ISLAMABAD: Pakistan’s information minister Chaudhry Fawad Hussain announced on Thursday the country’s petrol retailers had agreed to call off a strike after reaching an agreement with the government over an increased profit margin.
Earlier in the day, the country’s petroleum division had urged these retailers to end their indefinite strike which was causing public inconvenience while pointing out it had already forwarded a summary regarding the increase in their margin to the Economic Coordination Committee (ECC).
The Pakistan Petroleum Dealers Association went on a strike after failing to secure a deal with the government to increase their margin to at least six percent per liter.
The strike call was followed by long traffic queues at petrol stations across the country.
“The Petroleum Dealers Association has ended its strike,” Hussain announced in a Twitter post while calling it “good news.”
Quoting the association’s spokesperson Jahanzaib Malik, a local newspaper, Dawn, said petroleum dealers had agreed to a 4.4 percent increase in their profit.
“Malik said that petrol dealers were charging Rs3.91 per liter and would now charge Rs4.90,” the newspaper reported. “He said that the price of petrol would be increased after the government announced the rates for next month.”
Prior to reaching the agreement, Pakistani officials asked these dealers to call off their strike and follow the procedure to secure an increase in the profit margin.
“The association of petrol dealers should wait for the ECC meeting as per the rules,” the petroleum division at the energy ministry told them. “The association should exhibit responsibility in the larger interest of the country.”

DATA SECTION:
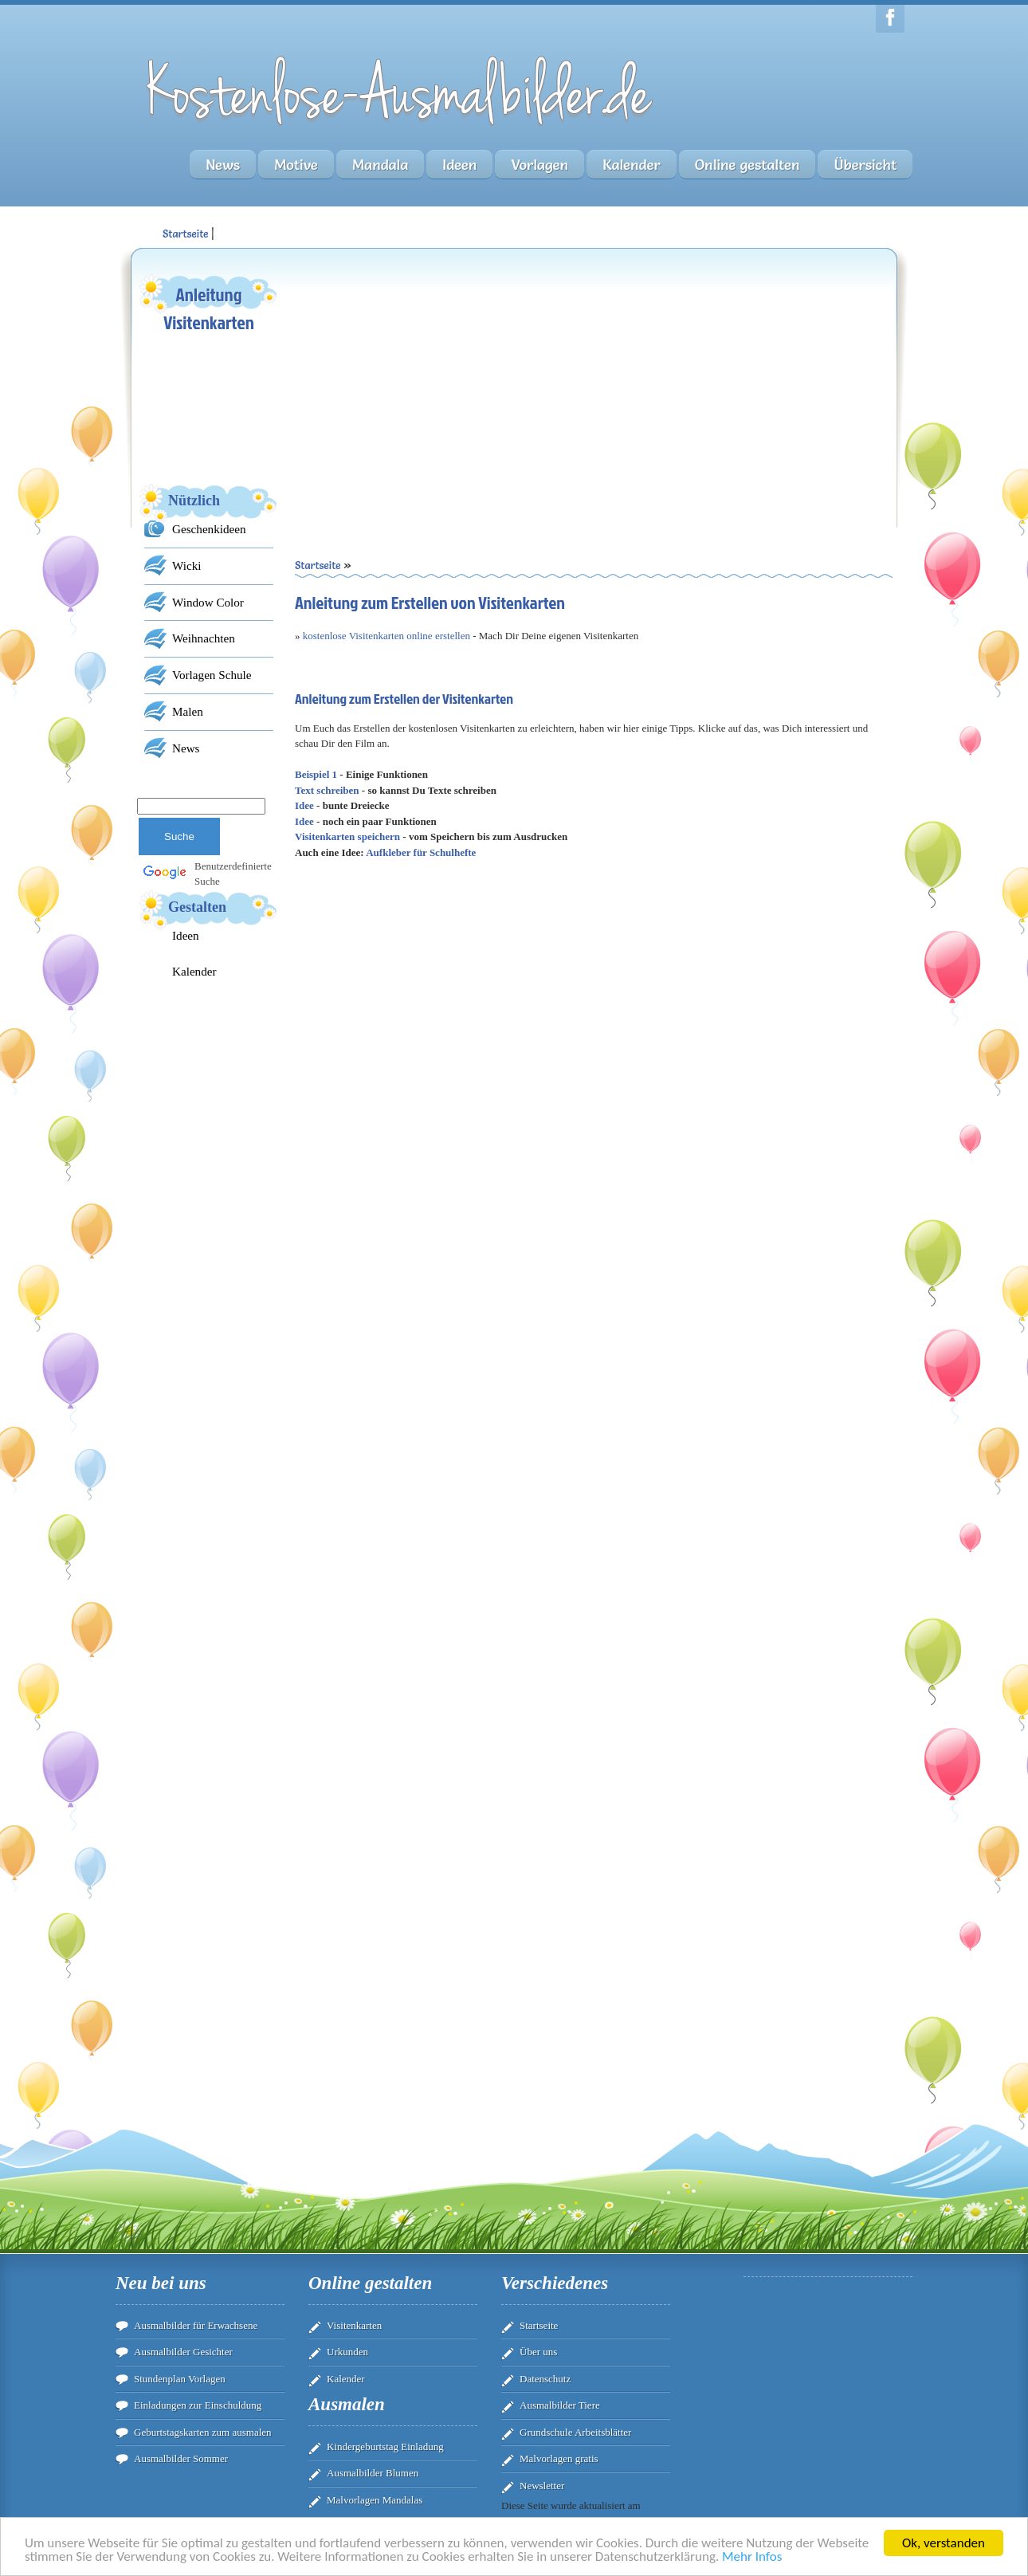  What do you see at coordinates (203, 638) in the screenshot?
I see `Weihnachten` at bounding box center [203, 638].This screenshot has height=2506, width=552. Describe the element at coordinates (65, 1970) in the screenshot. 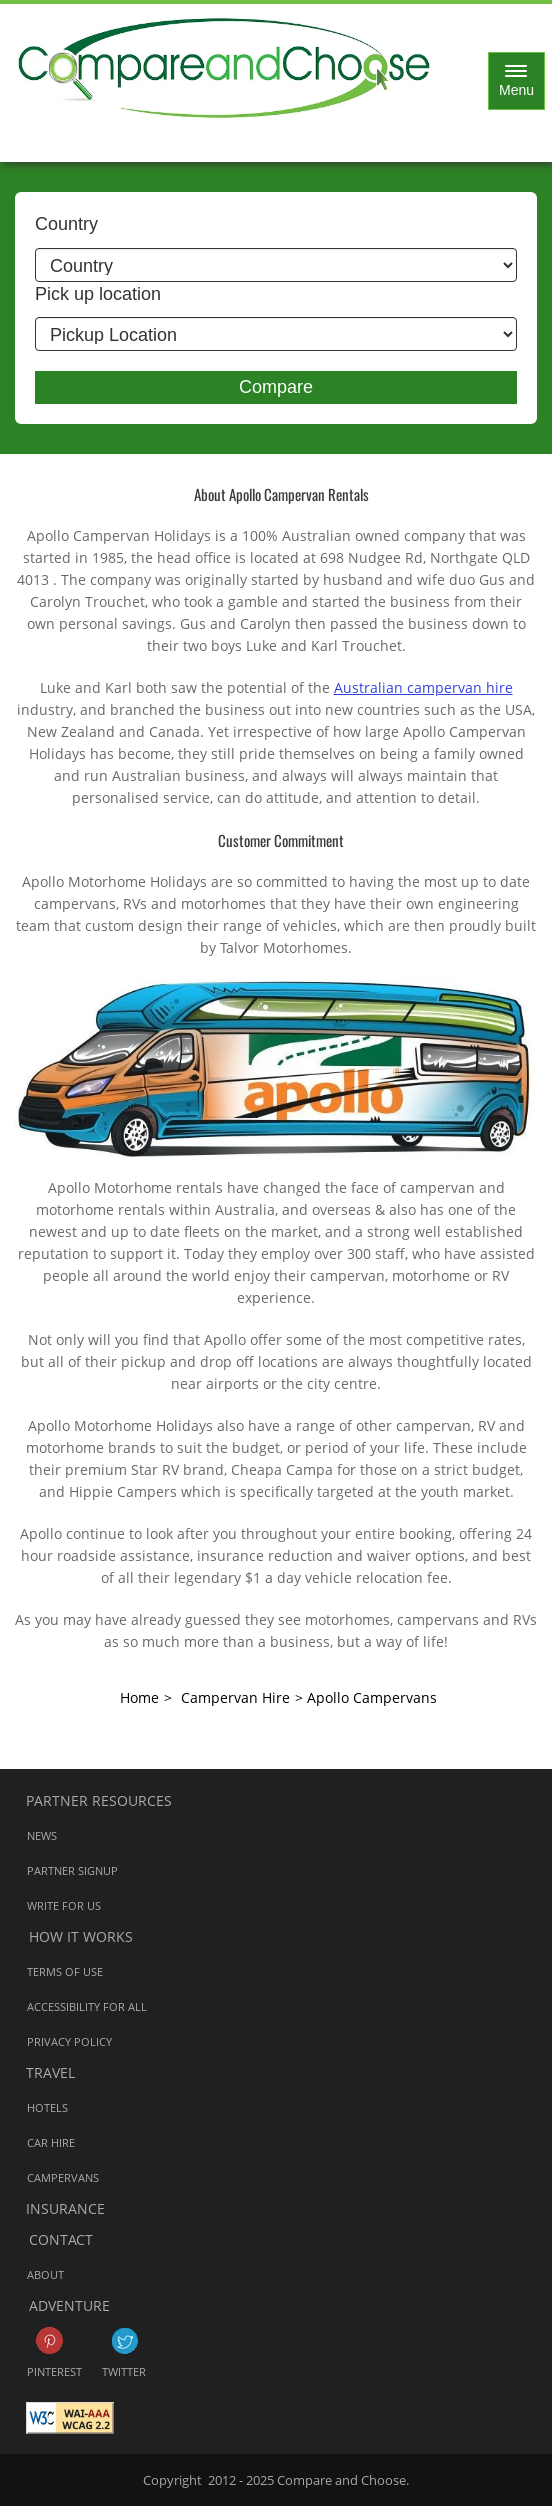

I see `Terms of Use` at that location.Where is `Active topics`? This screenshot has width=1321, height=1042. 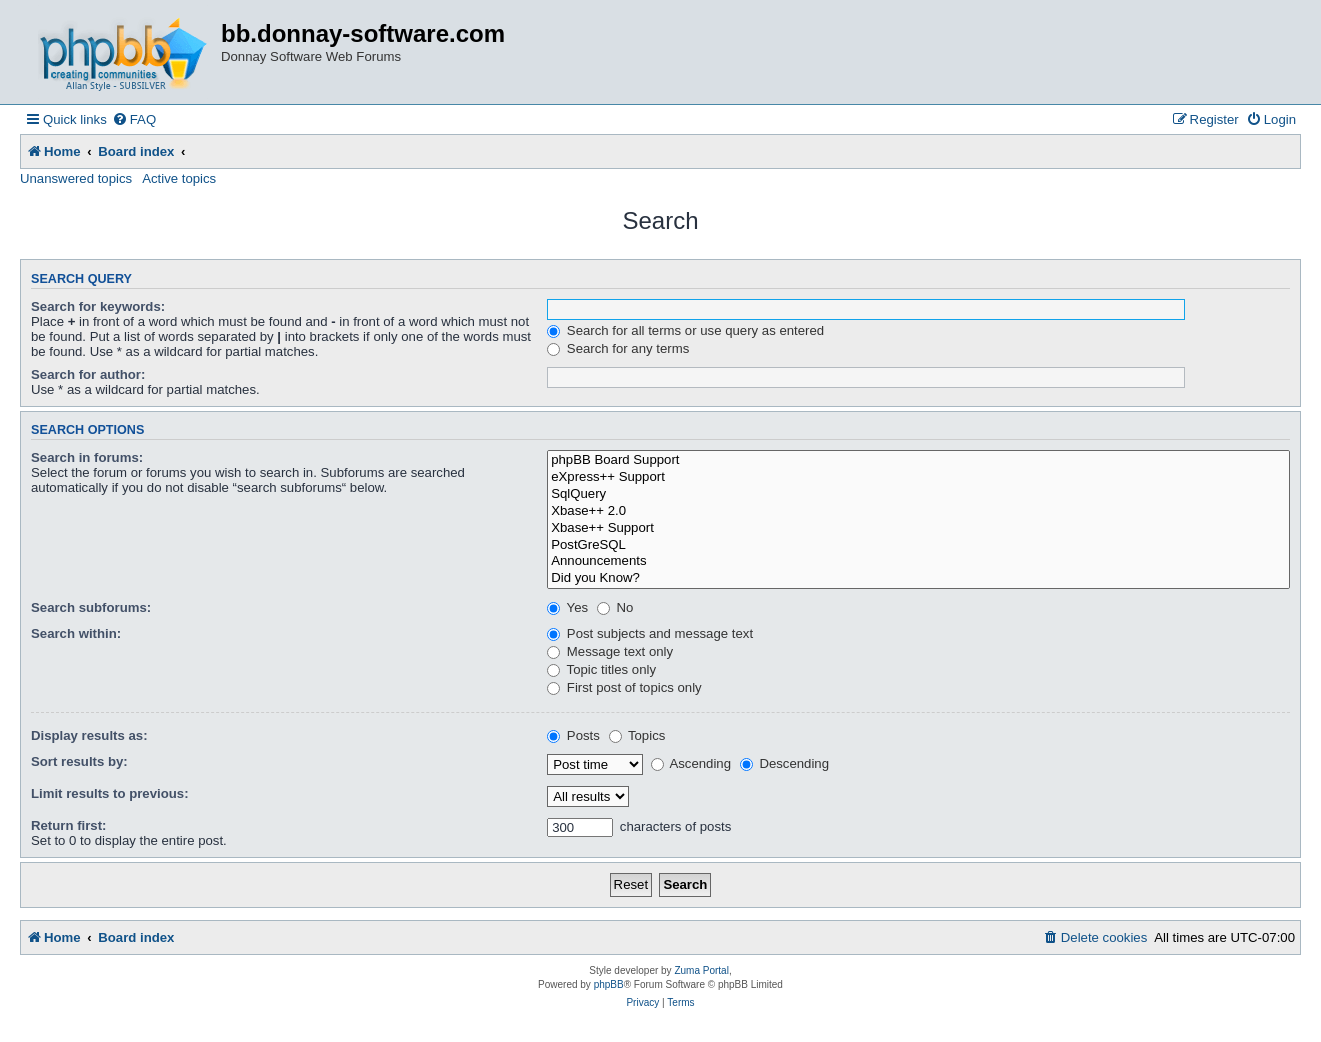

REQUIRED WORK:
1 > Repeat the part of the petrol strike article from "Earlier in the" to "in their profit." word for word.
2 > Go on with the article about the Pakistani petrol dealers' strike, picking up after its final sentence.

SOLVED PROBLEMS:
1 >
Earlier in the day, the country’s petroleum division had urged these retailers to end their indefinite strike which was causing public inconvenience while pointing out it had already forwarded a summary regarding the increase in their margin to the Economic Coordination Committee (ECC).
The Pakistan Petroleum Dealers Association went on a strike after failing to secure a deal with the government to increase their margin to at least six percent per liter.
The strike call was followed by long traffic queues at petrol stations across the country.
“The Petroleum Dealers Association has ended its strike,” Hussain announced in a Twitter post while calling it “good news.”
Quoting the association’s spokesperson Jahanzaib Malik, a local newspaper, Dawn, said petroleum dealers had agreed to a 4.4 percent increase in their profit.

2 >
However, the petroleum dealers said in a statement on Wednesday they were unable to run their business at the current margin in the face of rising inflation in the country.
They also maintained the government promised to increase their profit earlier this month but reneged on its commitment.
“We feel for the public,” the statement said, “but we are left with no option. We cannot run petrol pumps anymore at a loss.”
Following the strike call, the government announced that all companies operating petrol pumps would remain functional and cater to the public demand.
However, nearly all privately owned petrol stations in the country halted their operations.
The Oil and Gas Regulatory Authority (OGRA) spokesperson, Imran Ghaznavi, said officials were in touch with the oil marketing companies to ensure uninterrupted supply of petroleum products.
“OGRA teams are in touch with stakeholders and engaged in smooth supplies,” he said.
Pakistan’s finance chief Shaukat Tarin announced recently the government would increase petroleum levy by Rs4 per liter to help meet its revenue target under an agreement with the International Monetary Fund.
He said the government would add this amount to petrol prices every month as part of the levy until it touches 30 rupees per liter.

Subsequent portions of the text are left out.